Build Us a Seaport, Even if There’s No Sea: Deputy Speaker Kalu vs Geography — Who Will Blink First?

October 4, 2025 2 min read

By Ademola Adekusibe
October 4, 2025

Sometimes, the most shocking thing about politics in Nigeria is not corruption but the confidence of ignorance in high places. When a supposed national leader starts demanding a seaport in a region without a coastline, you’re left wondering whether to laugh, cry, or just hand him an atlas. It’s like asking the government to build a lighthouse in Sokoto or an airport for submarines in Enugu.

How do people rise to such national positions without understanding simple geography? How does a Deputy Speaker, who should educate others, become the one needing a geography lesson? One would think that before occupying a high seat, there’d at least be a basic grasp of where the sea stops and the river begins.

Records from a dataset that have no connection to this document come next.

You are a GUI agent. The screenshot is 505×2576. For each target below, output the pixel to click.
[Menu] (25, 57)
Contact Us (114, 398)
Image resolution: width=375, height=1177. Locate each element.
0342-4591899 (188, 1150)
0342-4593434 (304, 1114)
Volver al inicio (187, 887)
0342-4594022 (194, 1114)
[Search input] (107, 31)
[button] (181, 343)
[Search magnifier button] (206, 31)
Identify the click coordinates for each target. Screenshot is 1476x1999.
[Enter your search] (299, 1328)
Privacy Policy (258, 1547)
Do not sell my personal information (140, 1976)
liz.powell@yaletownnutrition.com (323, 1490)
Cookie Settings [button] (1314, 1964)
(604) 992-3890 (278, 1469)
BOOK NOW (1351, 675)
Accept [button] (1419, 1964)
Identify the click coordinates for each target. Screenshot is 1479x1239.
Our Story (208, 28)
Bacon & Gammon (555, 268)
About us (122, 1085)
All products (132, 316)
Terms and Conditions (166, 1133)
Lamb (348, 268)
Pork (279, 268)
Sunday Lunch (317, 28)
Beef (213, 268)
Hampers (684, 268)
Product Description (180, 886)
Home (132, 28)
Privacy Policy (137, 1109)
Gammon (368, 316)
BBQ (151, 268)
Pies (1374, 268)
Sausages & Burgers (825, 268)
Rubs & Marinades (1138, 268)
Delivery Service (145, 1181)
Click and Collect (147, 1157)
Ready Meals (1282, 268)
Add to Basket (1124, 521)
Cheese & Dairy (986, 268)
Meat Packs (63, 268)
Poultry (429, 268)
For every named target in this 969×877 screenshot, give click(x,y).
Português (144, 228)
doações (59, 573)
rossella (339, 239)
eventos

Seaports are not national favors. They are natural consequences of geography. You cannot pass a motion to create an ocean, and no presidential order can summon the Atlantic to the East. Nature decides where vessels can dock, not a politician seeking applause.

If the Southeast must have a port, it already does, the River Niger. But a river is not a sea, and tugboats are not international cargo ships. Seaports host vessels that cross continents; rivers carry barges and canoes. They serve different purposes, and pretending otherwise only turns policy into stand-up comedy.

This is what happens when public discourse becomes theatre. Every issue turns into emotional drama, and every politician wants to perform victimhood for clout. The louder the cry of “marginalization,” the clearer it becomes that some people are just arguing with geography itself.

Instead of begging Tinubu to build imaginary seaports, why not push for better rail links to Lagos and Port Harcourt? Why not demand inland terminals, dry ports, or industrial corridors? Those are achievable. But to demand a seaport where the sea itself refused to appear, that’s pure political pantomime.

The Deputy Speaker’s job is to enlighten his people, not entertain them with fantasies. Leadership should be about sense, not sentiment. Geography does not bow to politics, and the ocean does not appear because a lawmaker begged for it.

Until we start electing people who know the difference between a coastline and a campaign slogan, Nigeria will keep mistaking noise for vision.